Lea noted that his company benefited from robust commodity prices last year because of its exposure to the markets. “Would we hedge for something other than a transaction like we’ve got with Kerr-McGee? The answer is yes, if we had a specific reason. Let’s say we are going to have significant capital expenditure to bring on a new prospect… that might be a specific instance operationally where we would execute a hedge.”
Lea said Houston-based W&T expects its acquisition of the Kerr-McGee properties to close near the end of the current quarter or some time in the third. Progress has been delayed by regulatory activities at the New Orleans-based Minerals Management Service, which was hit hard during hurricane season. However, work is well under way to integrate the KMG assets. “We know how to do this integration pre-transaction,” Lea said. “We have a very good working relationship with Kerr-McGee, and they are informing us of significant operational activities, and we also have personnel that meet with them on a weekly basis. There is a significant amount of integration that is going on right now.”

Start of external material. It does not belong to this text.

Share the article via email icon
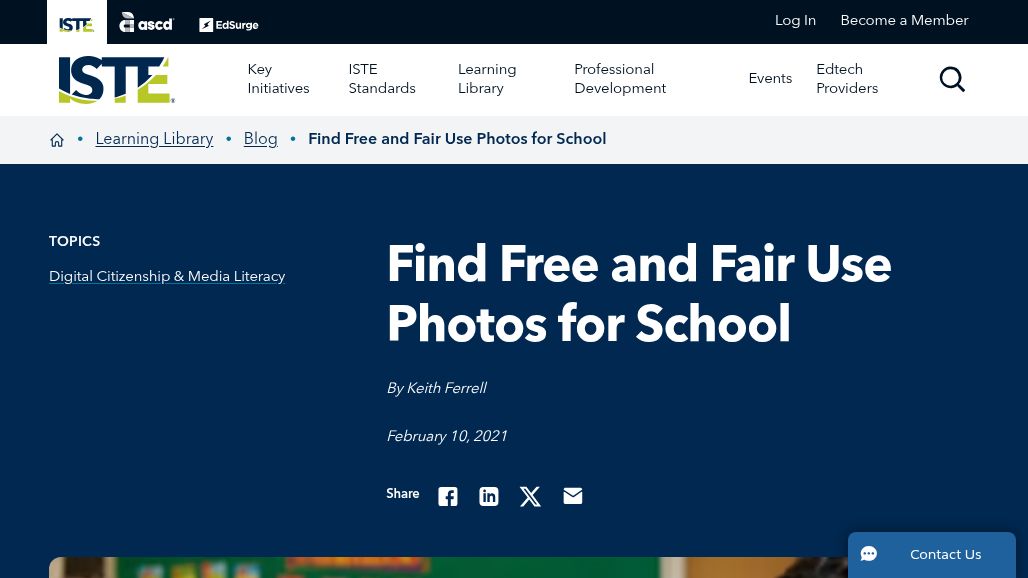coord(572,496)
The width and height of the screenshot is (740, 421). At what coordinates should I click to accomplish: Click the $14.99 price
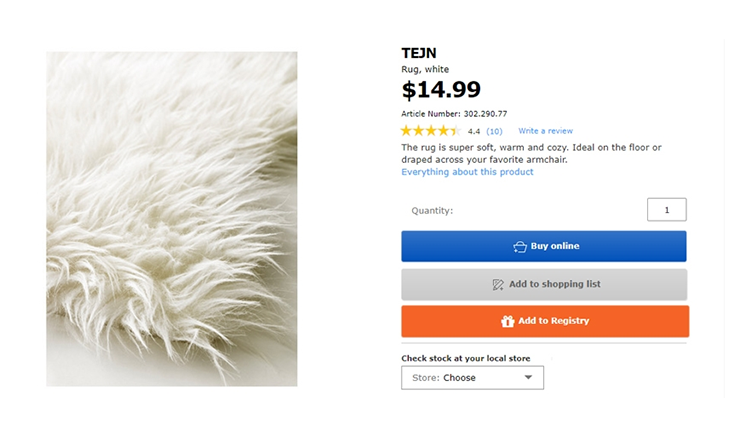click(441, 90)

Despite its name, W&T Offshore would not say no to domestic onshore E&P activity were the right opportunity to arise, Lea said. During its 22-year history, the company has been active onshore, although it is not so currently. “We’re obviously bullish on the Gulf,” Lea said. “At times the market undervalues Gulf of Mexico production because it’s got such a short life. In my view that gives us less exposure to long-term prices than CBM [coalbed methane]. And in many ways I relate coalbed methane to a manufacturing operation more than exploration and production. While it’s low risk, your rate of return is dictated by long-term prices and how many wells you’re going to drill per year.”
Nevertheless, Lea said he does expect unconventional onshore resources to play a larger role in the domestic supply picture. However, “at least for the last five or six years the rates of return available to us have been much better offshore.”